--- WHAT YOU WILL DO ---
Give the total number of lines in the data below that include "element", and nothing else.

--- SUPPLIED RECORDS ---
+++++

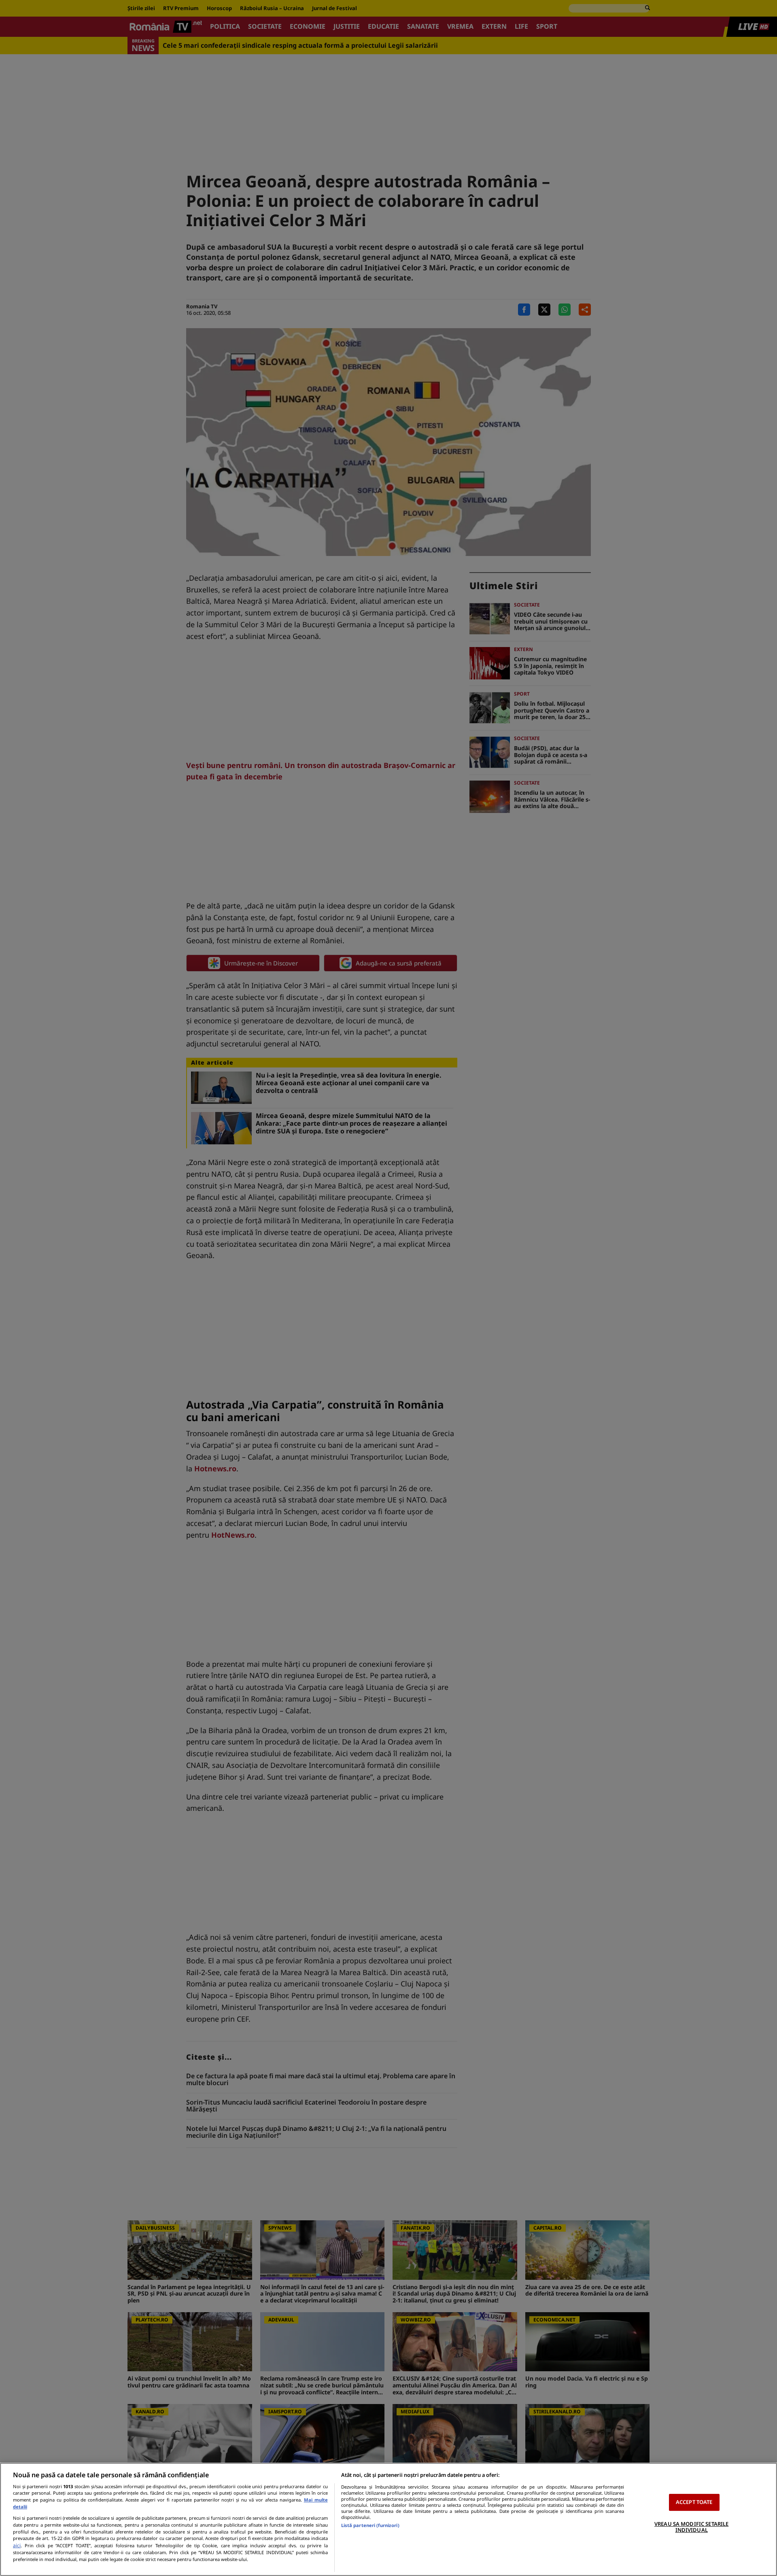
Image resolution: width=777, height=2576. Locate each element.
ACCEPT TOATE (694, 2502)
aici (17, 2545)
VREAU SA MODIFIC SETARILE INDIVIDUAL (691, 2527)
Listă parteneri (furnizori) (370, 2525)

+++++

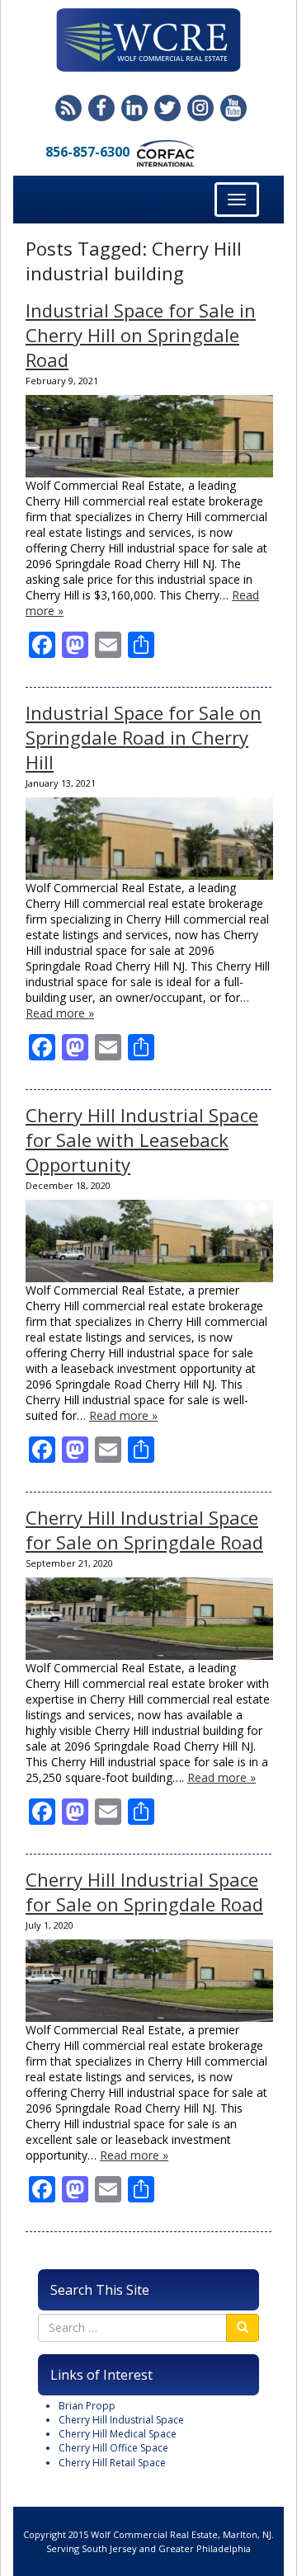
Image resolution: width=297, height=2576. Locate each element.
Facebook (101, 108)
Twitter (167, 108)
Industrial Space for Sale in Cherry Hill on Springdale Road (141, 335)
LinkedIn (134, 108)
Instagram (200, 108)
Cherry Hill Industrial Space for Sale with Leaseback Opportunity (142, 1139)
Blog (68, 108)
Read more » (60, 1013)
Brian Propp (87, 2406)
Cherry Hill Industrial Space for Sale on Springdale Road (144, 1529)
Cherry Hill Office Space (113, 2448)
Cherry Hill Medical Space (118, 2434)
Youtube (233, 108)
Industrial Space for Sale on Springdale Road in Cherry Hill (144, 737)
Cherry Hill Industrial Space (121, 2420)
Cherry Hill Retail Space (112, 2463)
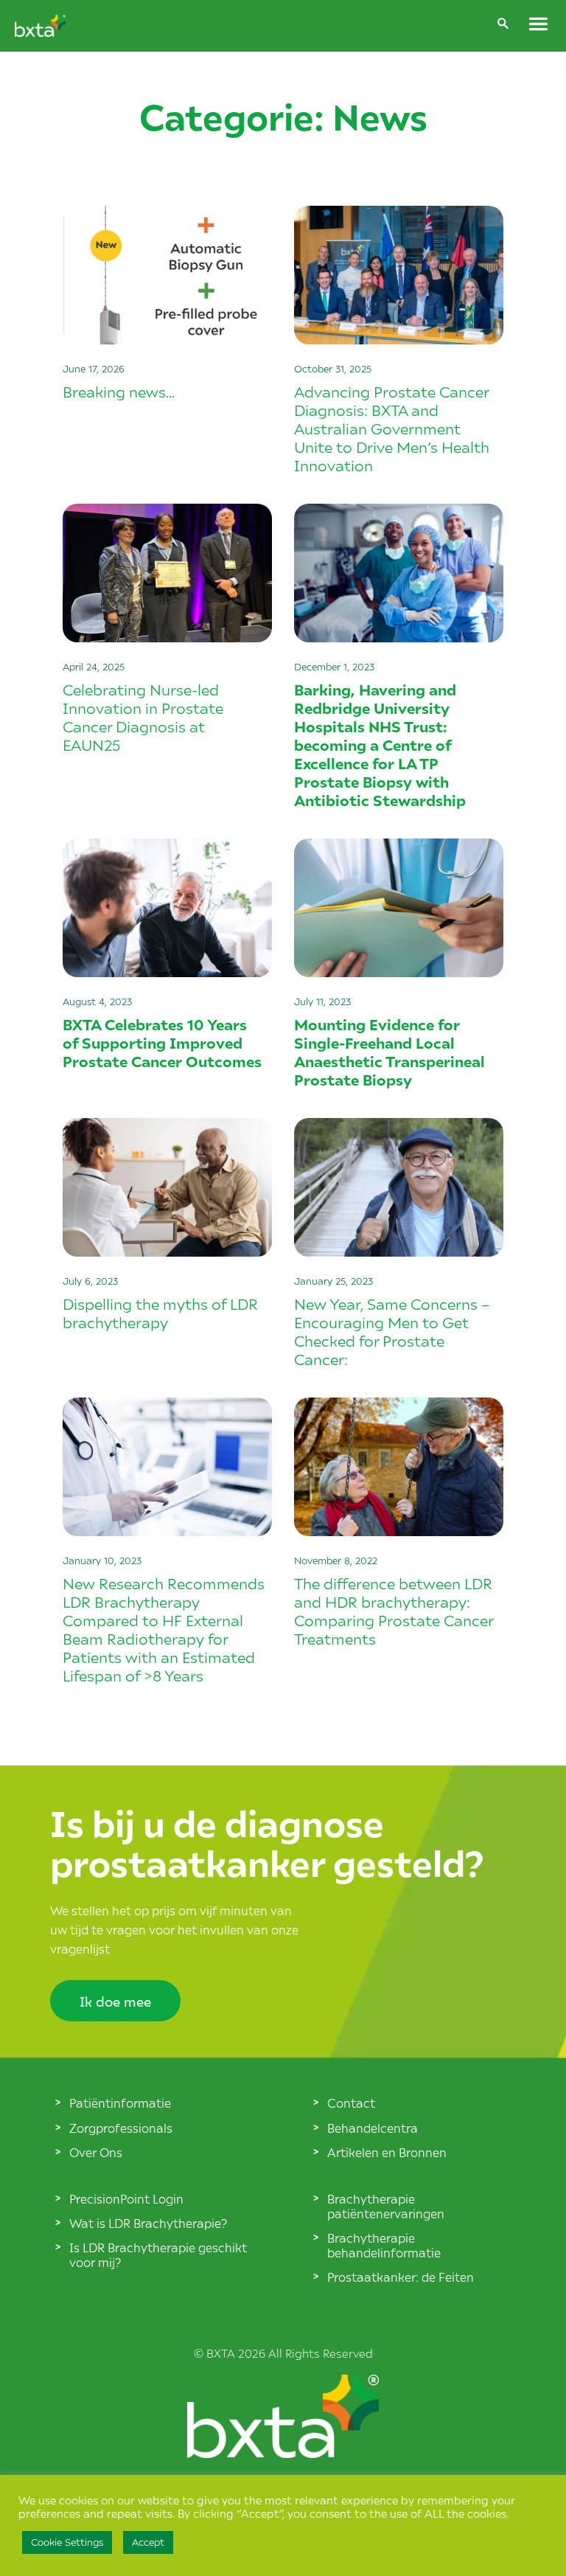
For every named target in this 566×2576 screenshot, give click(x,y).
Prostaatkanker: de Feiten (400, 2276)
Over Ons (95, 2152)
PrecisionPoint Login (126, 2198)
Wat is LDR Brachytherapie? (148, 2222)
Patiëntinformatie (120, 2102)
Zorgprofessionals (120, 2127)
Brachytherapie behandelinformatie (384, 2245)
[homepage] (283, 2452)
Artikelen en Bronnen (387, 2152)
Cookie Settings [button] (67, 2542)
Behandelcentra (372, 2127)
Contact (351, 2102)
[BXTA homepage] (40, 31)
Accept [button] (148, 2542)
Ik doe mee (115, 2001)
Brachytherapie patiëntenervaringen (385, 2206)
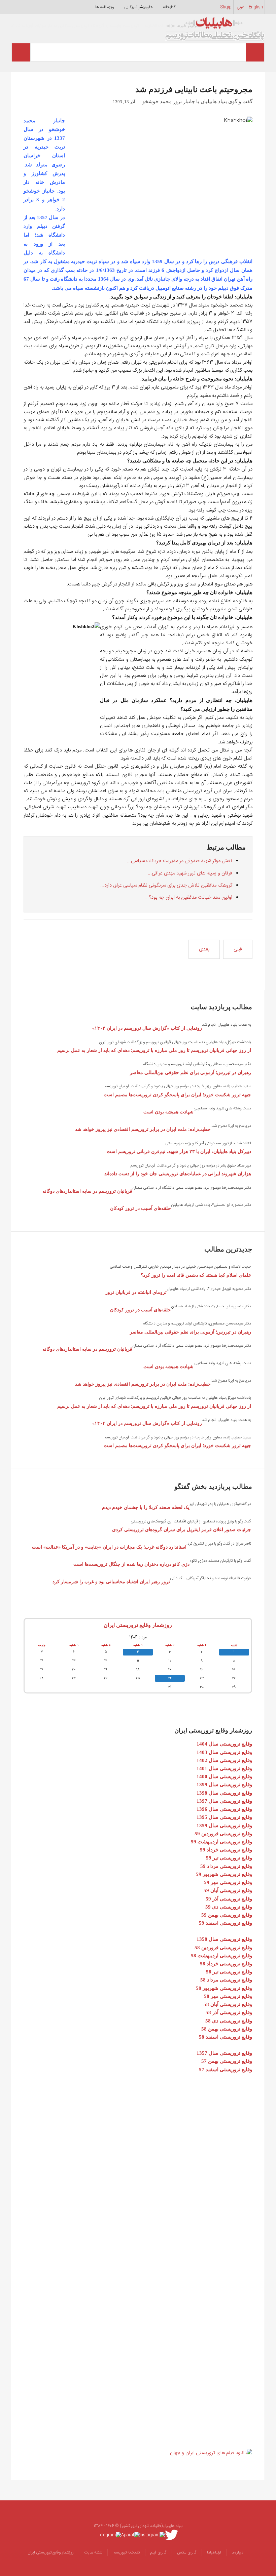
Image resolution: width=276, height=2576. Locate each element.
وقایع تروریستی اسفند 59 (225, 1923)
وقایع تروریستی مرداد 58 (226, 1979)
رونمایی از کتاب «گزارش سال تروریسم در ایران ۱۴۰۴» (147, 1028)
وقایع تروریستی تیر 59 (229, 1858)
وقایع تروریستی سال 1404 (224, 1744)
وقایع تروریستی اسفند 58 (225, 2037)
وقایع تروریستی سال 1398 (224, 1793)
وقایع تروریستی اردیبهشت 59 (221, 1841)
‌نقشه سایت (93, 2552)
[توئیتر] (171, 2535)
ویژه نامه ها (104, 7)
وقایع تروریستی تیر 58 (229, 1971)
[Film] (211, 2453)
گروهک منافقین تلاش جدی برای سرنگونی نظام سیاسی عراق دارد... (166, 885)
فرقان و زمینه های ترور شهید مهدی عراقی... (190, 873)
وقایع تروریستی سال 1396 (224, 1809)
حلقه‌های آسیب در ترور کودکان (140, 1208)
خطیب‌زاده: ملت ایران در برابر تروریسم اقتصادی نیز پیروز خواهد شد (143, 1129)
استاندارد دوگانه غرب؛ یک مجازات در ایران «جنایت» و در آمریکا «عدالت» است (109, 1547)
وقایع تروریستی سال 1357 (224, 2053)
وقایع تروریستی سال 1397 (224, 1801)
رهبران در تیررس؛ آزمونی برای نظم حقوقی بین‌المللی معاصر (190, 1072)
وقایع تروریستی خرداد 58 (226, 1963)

+++++

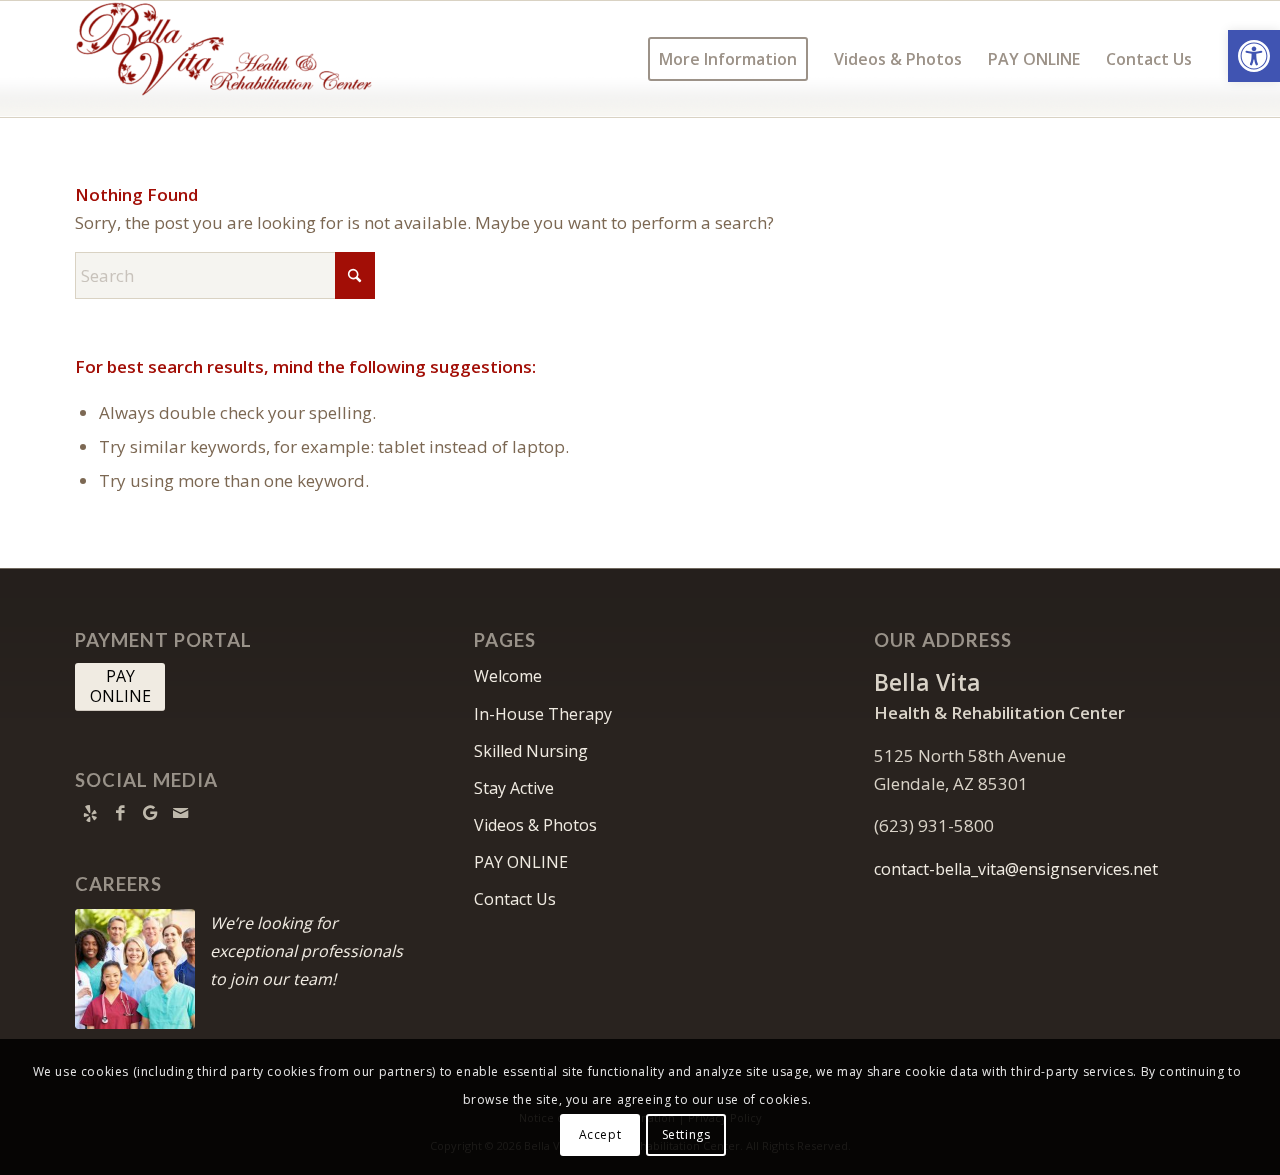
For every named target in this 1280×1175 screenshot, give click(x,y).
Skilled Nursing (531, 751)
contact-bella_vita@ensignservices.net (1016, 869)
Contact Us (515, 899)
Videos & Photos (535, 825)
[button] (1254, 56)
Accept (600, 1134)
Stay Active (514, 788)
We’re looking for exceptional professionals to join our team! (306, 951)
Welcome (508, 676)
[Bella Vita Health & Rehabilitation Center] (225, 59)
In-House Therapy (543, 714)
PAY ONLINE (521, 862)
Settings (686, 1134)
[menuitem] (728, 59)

+++++

--- SOLUTION FOR THIS EXERCISE ---
3